Behind the hardware, the admiral keeps coming back to people. Realistic training is how he plans to knit together new technologies—drones, advanced sensors, AI-assisted command systems—with old-fashioned seamanship.

Exercises such as Orion 26 in the Atlantic are designed to stress-test entire task groups, integrating allied units and simulating high-pressure combat over weeks. The idea is to push crews, expose weak spots and then iterate quickly.

The new Barracuda-class nuclear attack submarines illustrate the direction of travel. Vaujour calls them a “beast of war”, signalling a major leap in stealth, endurance and firepower over previous generations. Their real value, though, lies in how they plug into a wider network of surface ships, aircraft and intelligence sources.

Key notions shaping tomorrow’s seas

Several strategic concepts sit under the admiral’s comments and are reshaping naval thinking more broadly.

First, “hybrid warfare at sea” covers actions that fall below open conflict: tampering with undersea cables, shadowing tankers, jamming GPS or staging ambiguous drone incidents. These moves are designed to unsettle and weaken rivals without crossing clear red lines.

Second, “freedom of navigation operations” (FONOPs) are becoming routine flashpoints. When Western navies sail through contested waters such as the South China Sea or near Crimea, they are asserting an interpretation of international law that others, particularly China and Russia, dispute.

Looking ahead, naval planners expect more unmanned systems, both above and below the surface. One plausible scenario is mixed swarms: cheap drones launched by state or non-state actors to saturate defences, forcing expensive warships to expend precious missiles. Navies like France’s are already testing combinations of lasers, jammers and decoy tactics as counters.
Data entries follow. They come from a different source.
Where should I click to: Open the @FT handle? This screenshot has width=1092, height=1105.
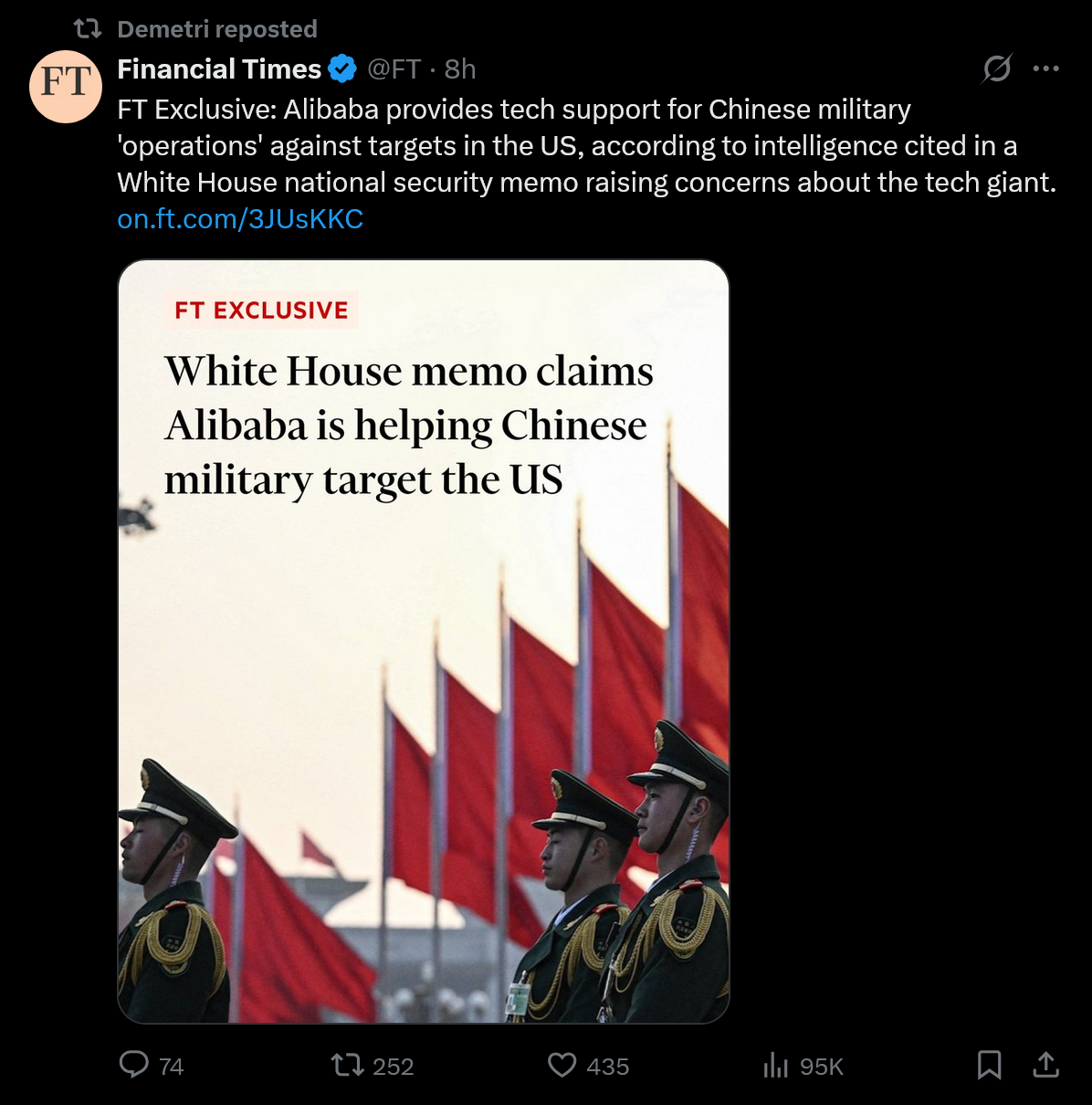(x=394, y=68)
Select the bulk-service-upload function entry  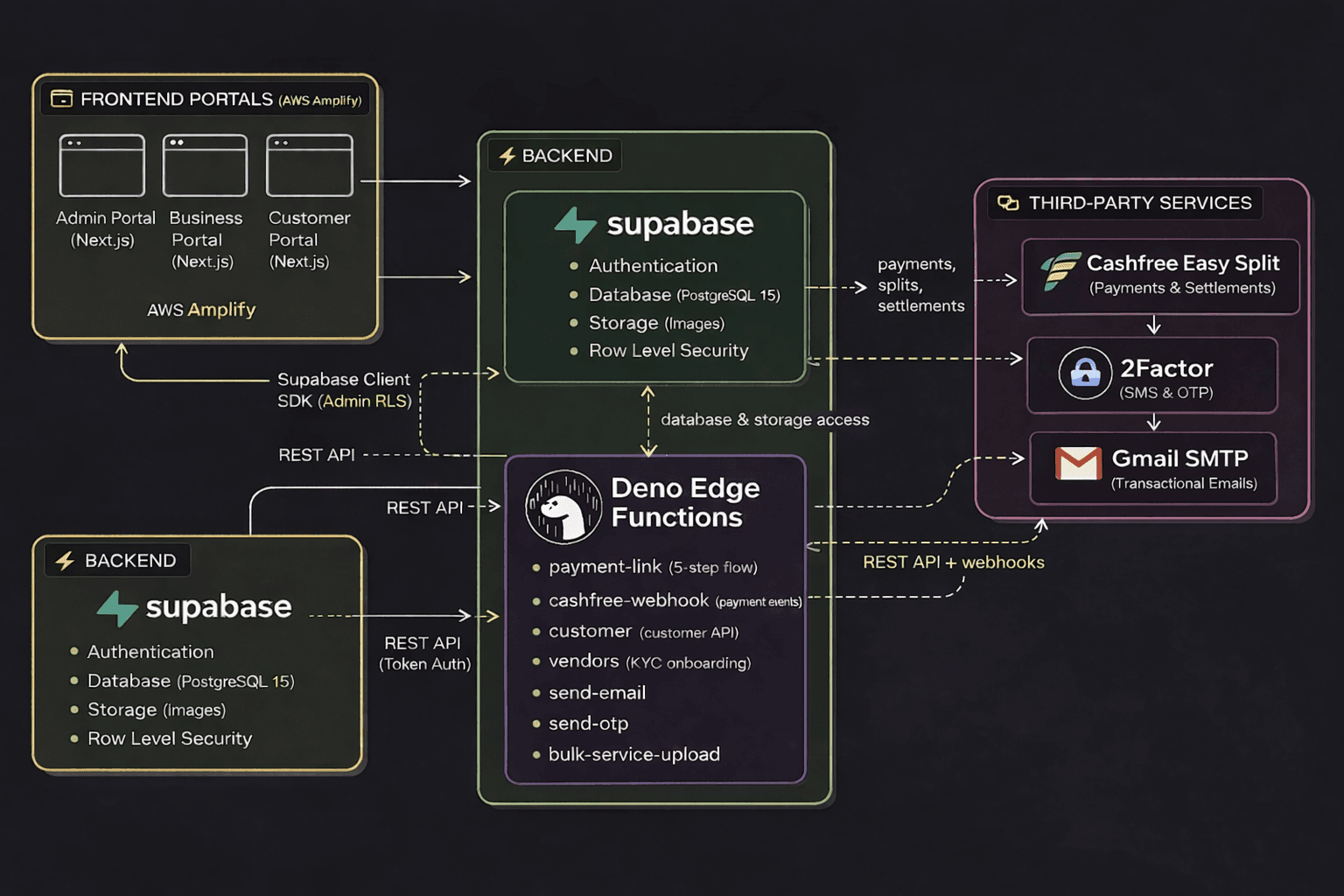pos(634,754)
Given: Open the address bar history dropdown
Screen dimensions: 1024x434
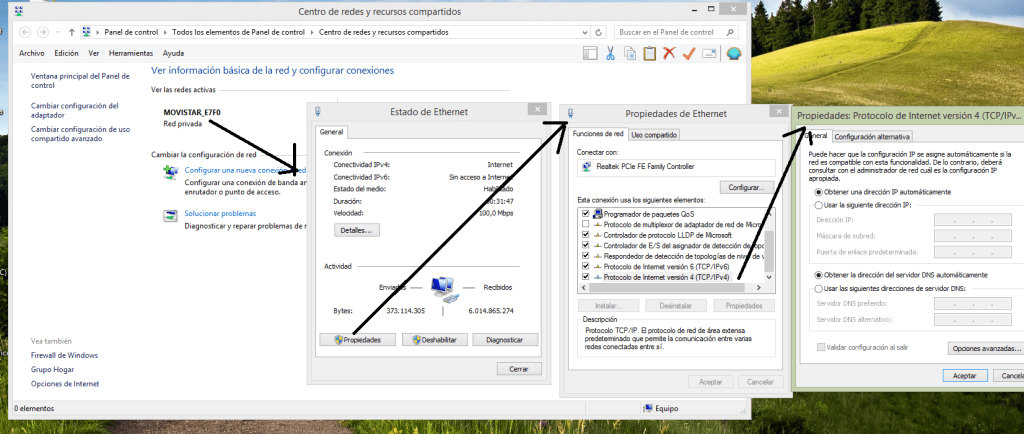Looking at the screenshot, I should click(x=587, y=32).
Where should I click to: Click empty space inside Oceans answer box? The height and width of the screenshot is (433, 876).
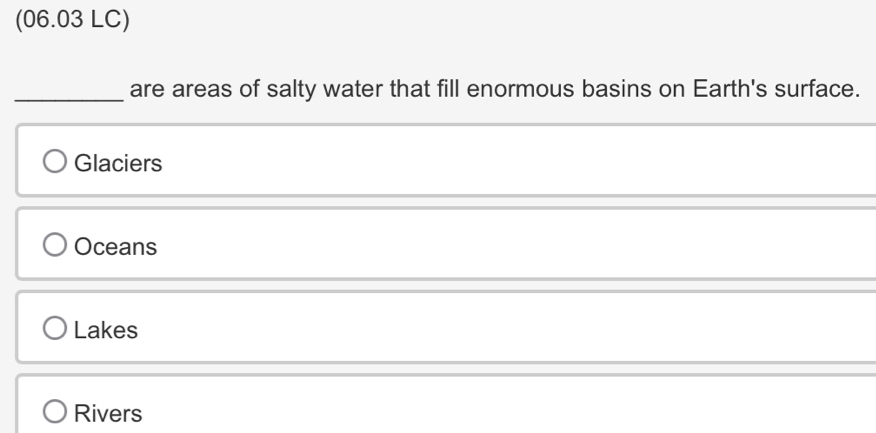[x=503, y=244]
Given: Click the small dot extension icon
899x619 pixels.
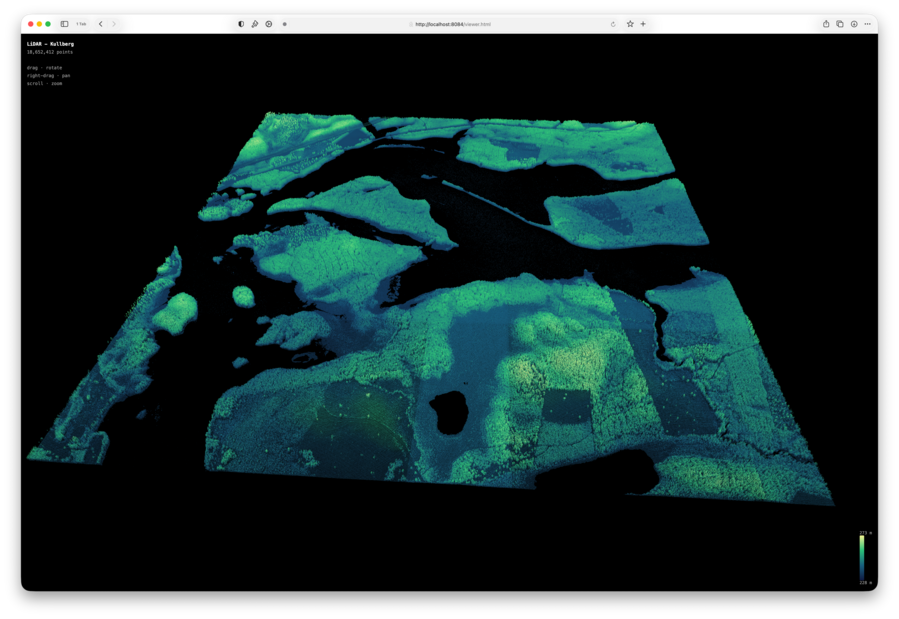Looking at the screenshot, I should pyautogui.click(x=285, y=24).
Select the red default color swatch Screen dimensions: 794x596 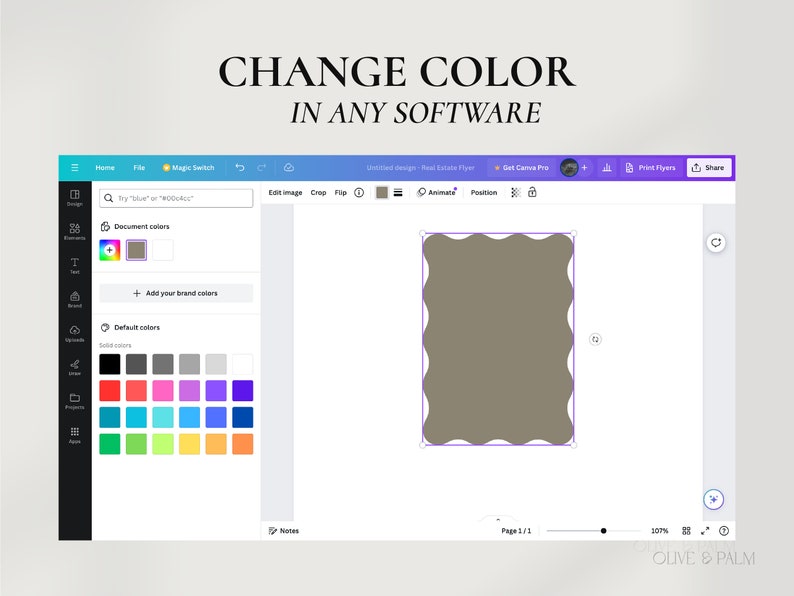[x=110, y=391]
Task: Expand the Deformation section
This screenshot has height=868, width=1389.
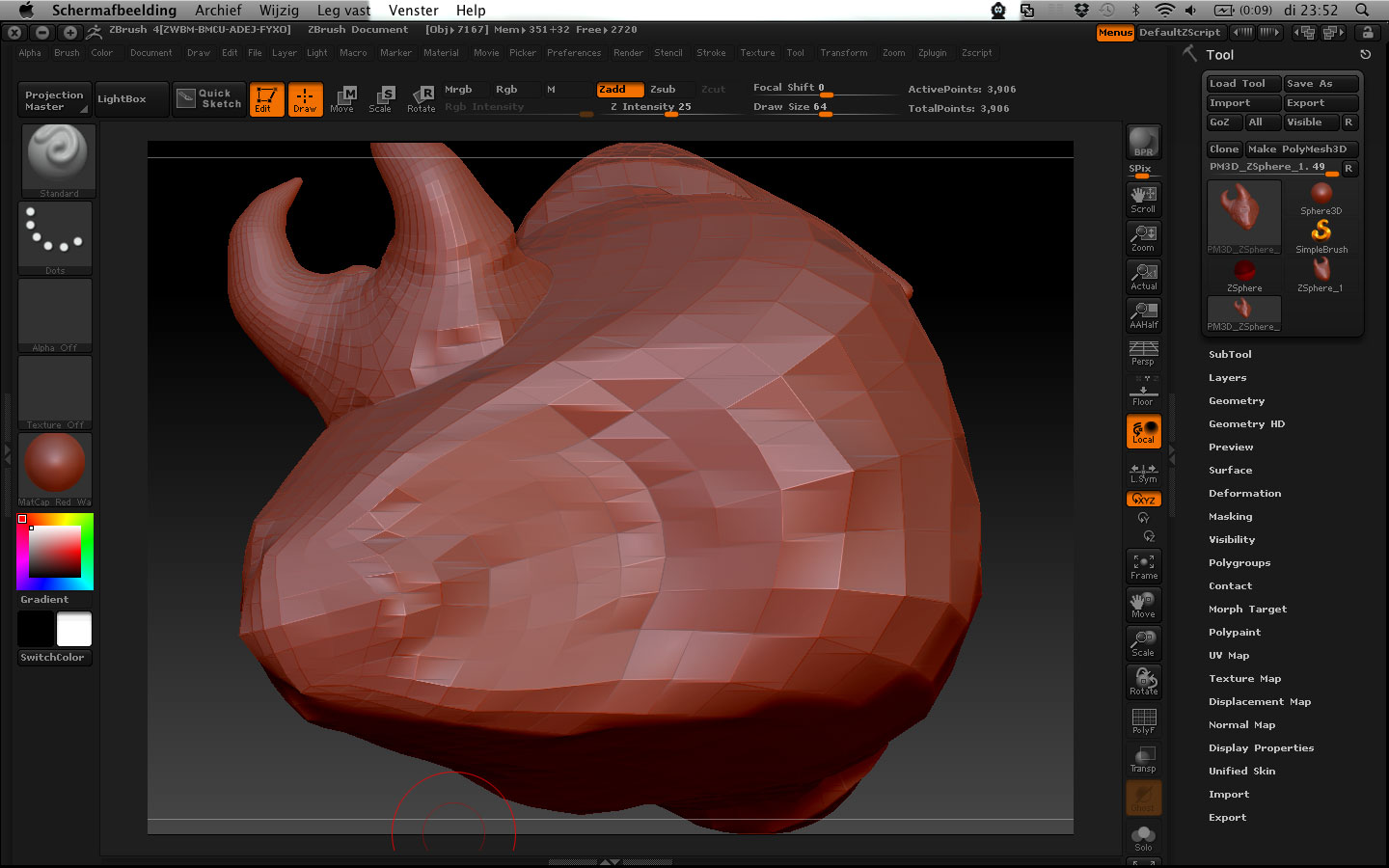Action: 1244,493
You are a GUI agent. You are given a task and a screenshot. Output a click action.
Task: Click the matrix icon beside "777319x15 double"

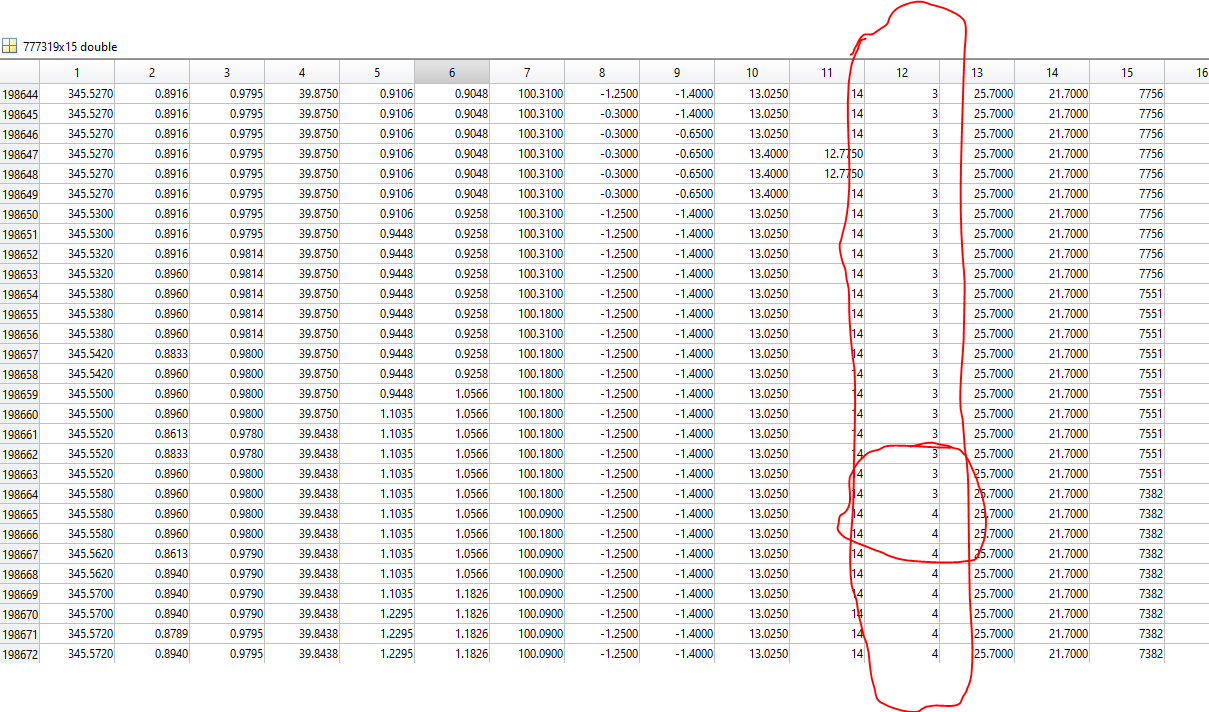[10, 46]
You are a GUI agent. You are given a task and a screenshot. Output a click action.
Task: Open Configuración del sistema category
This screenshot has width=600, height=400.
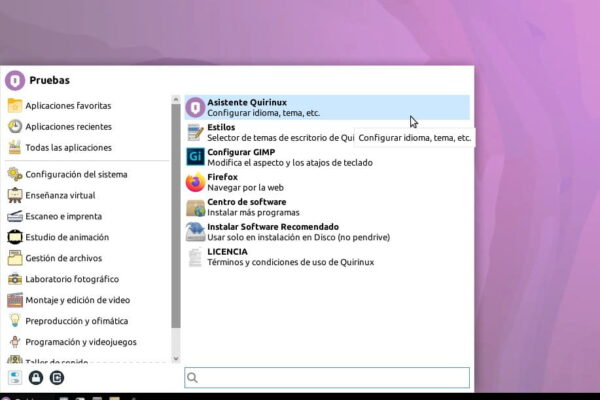[76, 174]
For traders, insurers and ordinary consumers, these debates might feel abstract. Yet a brief closure of the Red Sea in recent months has sent shipping costs higher and re-routed cargoes around Africa. A serious clash in the Taiwan Strait or the North Atlantic would ripple through fuel prices, supermarket shelves and manufacturing supply chains.

This is why Vaujour insists that “our defence starts far offshore”. In his view, the frontline of European security now runs through cold, deep waters and crowded straits, where French sailors shadow Russian submarines and watch Chinese patrols, often with nobody watching—until the day something goes wrong.